I remember I was telling you of psychiatry. Jan.14.2014.9.02 PM

Love
I remember I was telling you of psychiatry.  I know this is such waters probably surfing may not start ; In our hostel we had a co operative mess. Hostel supported three mess in total two were co operative one was general in the hands of a contractor appointed by the university authorities. I remember it was difficult to find one who could handle the responsibility of co operative management and the like. We used to depute a person / student to fetch the vegetable s and other items in bulk from sector 26 Chandigarh.

I remember I had gone their only with the whimsical memories of sunita minhas only but those period / events could not become the troubleshooter s for me rather when I served those peoples and became a part of life of sector 26 ; that memory hard disc comes as a bloody Lata Mangeshkar or say bloody Aishwarya Rais damn galei sei laga lo hamei etc etc. 

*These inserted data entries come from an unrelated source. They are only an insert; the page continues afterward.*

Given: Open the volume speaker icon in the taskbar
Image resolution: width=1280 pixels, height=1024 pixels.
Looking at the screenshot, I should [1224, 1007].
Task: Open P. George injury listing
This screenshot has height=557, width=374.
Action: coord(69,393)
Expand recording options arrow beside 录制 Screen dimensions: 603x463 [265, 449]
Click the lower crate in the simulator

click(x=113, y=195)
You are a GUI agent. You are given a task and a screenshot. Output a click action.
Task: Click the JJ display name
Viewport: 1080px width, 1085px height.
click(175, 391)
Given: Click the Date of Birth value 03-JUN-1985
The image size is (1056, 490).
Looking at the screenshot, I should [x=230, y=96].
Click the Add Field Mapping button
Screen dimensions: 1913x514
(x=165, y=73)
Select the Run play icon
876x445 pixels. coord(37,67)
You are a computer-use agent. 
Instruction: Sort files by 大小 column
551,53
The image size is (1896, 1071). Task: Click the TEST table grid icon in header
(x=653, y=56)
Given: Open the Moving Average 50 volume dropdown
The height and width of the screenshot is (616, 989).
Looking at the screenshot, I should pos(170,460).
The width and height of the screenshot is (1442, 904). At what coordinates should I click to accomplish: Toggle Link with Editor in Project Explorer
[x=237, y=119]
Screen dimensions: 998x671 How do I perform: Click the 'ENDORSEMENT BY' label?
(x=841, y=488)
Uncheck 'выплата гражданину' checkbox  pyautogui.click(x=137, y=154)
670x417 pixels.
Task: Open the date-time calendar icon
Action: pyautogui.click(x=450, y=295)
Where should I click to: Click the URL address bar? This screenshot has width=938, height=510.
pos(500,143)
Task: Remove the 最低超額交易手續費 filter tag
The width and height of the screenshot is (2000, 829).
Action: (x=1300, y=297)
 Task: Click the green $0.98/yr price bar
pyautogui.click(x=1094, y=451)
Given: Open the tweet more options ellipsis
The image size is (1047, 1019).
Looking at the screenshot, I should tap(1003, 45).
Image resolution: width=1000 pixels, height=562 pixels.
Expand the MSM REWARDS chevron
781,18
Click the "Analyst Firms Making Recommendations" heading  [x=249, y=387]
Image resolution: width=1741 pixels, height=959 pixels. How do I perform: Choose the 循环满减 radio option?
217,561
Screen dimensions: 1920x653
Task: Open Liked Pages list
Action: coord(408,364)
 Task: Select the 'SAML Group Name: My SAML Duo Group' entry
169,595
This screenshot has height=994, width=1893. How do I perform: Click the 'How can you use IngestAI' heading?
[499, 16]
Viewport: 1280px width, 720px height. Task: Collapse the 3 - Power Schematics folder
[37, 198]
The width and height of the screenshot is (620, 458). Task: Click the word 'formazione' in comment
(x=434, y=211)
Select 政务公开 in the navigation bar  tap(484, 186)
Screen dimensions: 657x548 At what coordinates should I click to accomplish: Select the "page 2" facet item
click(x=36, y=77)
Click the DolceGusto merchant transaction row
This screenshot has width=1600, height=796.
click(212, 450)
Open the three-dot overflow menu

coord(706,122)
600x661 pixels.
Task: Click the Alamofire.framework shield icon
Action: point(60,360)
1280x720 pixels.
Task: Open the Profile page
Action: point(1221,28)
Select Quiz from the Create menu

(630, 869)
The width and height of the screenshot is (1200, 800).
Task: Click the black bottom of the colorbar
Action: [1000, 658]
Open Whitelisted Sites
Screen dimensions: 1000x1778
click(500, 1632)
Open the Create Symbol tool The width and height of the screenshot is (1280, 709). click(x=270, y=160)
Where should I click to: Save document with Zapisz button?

well in psychiatry I referred to so called factors but I have yet to tell you that these factors are driven by shadow files that make a bio physiological path that literally becomes a bloody cess pool. 

mirzapur odour . Jan,14.2014.2.49 PM

Love
I remember there was no machines available with mom for her mundanes. She used to get up at 5 AM in the morning irrespective of climate and was fond of her early encounter with the kitchen and related aspects. There was a big earthen pot , mom used to fill it with milk at say 38 degree Celsius which mom measured with her finger touch only at around say 9 early night hrs. 
curd bacteria
the curd bacteria were taken from the curd of the previous day or say lassi  kept in a wooden Almira having iron air filter s to make it aerobic in climatic conditions. After finishing her kitchen work I remember she was busy with washing clothes and soap was made by Dad with Arandi , a plant belonging to Euphorbiaceae family of the plants. Later on it was available in local market so Dad discontinued as its time consuming process hindered his farm related work.

When I went to sirsa , the teacher s were not that ground reality friendly. I remember one Mr. Surinder Kumar used to taunt on our stinky smell of the clothes. I wondered what sort of that smell could be but never ventured to enquire from him. There was no perfume available in house as Dad never purchased one. I know I have given latest deodorants  to anu to make her comfortable with the stink of sirsa.

I have purchased new covers for the quilts and have quick washed to remove the mirzapur odour to make you freshening fresh come early to enjoy the winter of Delhi.